Throughout Bourbon Street and The French Quarter are small restaurants that solely serve alcoholic slushies, jello shots and pizza; aka the only things you will ever need. Michael got us two hurricanes (add an extra shot for $1, why not??) and we continued our jaunt. The streets of The French Quarter are lined with beautifully colored houses and buildings that made for a beautiful back drop to our boozy walk. We soon found ourselves in Louis Armstrong Park, named, of course, for Mr. Jazz himself. The park was gorgeous, with a stream running through it and statues of great musicians scattered throughout. We played “Only You” on my phone as we took in the loveliness of the park.
On the way back to our hotel (we decided we needed a nap before we went out for the night), we stopped at a corner store/mecca of delicious drunk food called Verti Marte. I had heard about this place from a local, which almost guarantees its five star status. We had the Jazz Sandwich, which was topped with shrimp, ham, turkey and veggies and it was heavenly. We ate it as we walked back to the hotel to nap, rally and head back out into the madness.

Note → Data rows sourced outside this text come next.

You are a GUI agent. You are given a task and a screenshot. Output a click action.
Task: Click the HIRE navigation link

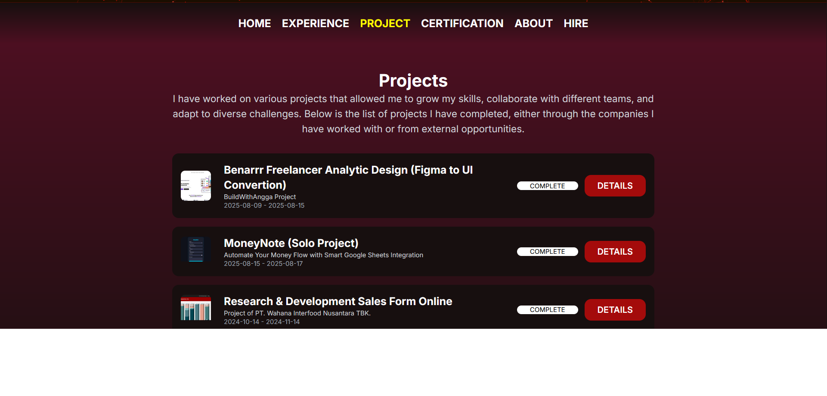(x=576, y=23)
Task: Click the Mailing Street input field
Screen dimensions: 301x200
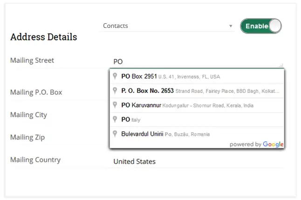Action: pos(196,61)
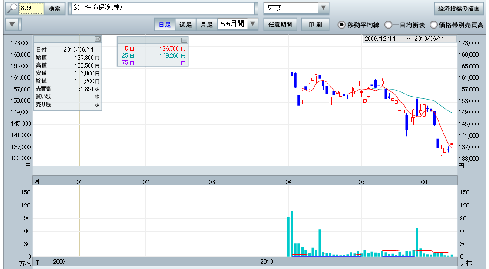Click the 印刷 print button

pos(315,25)
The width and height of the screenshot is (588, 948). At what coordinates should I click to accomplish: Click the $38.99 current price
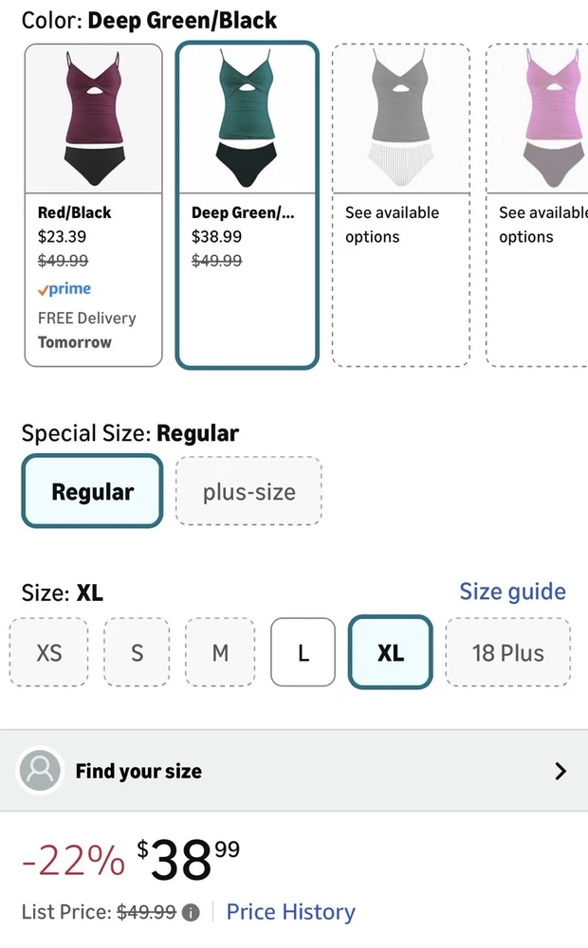point(188,860)
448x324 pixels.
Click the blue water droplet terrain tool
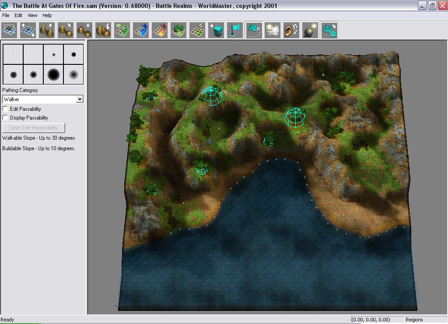[141, 30]
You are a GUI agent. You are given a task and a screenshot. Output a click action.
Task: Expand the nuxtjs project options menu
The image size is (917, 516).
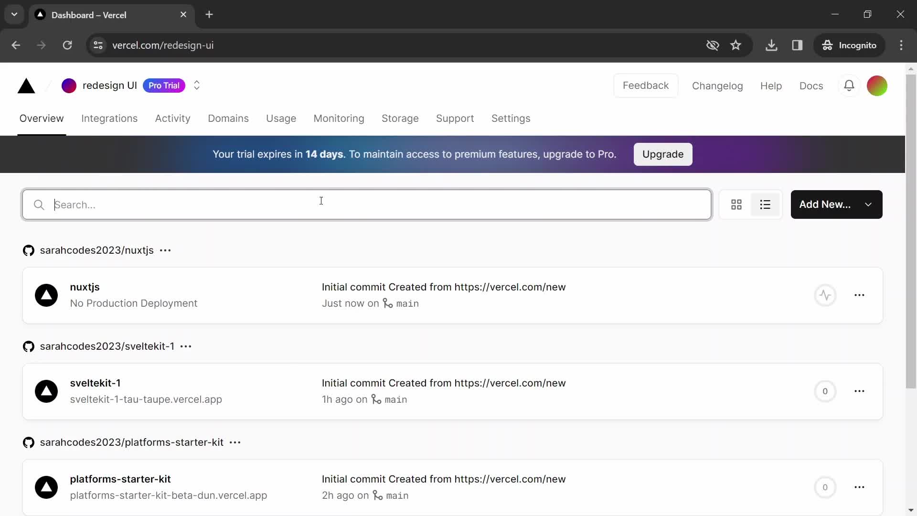tap(859, 295)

Four hours later, we woke up. It was 11:00 PM and I was determined to go back out. Michael needed some convincing, but soon enough we were out the door and headed to Bourbon Street. Southern Decadence was in full swing, and it was not a sight for the faint of heart. Beads were flying everywhere, along with dollar bills and small samples of personal lubricant and the costumes ranged from creative and cute to one lone leather strap. We went to Maison Bourbon first, to hear some live jazz. The music was excellent and 100% worth the pricey and boring drinks. After a while, we moved on to the next bar, which featured “Huge Ass Beers”, a 32oz domestic beer of your choosing. We took to the streets, huge beers in hand, and wordlessly people watched. It was quite the spectacle. We ended the night at Mango Mango, the slushy/pizza joint, and I have never had a better tasting slice of pizza at 3:00 AM.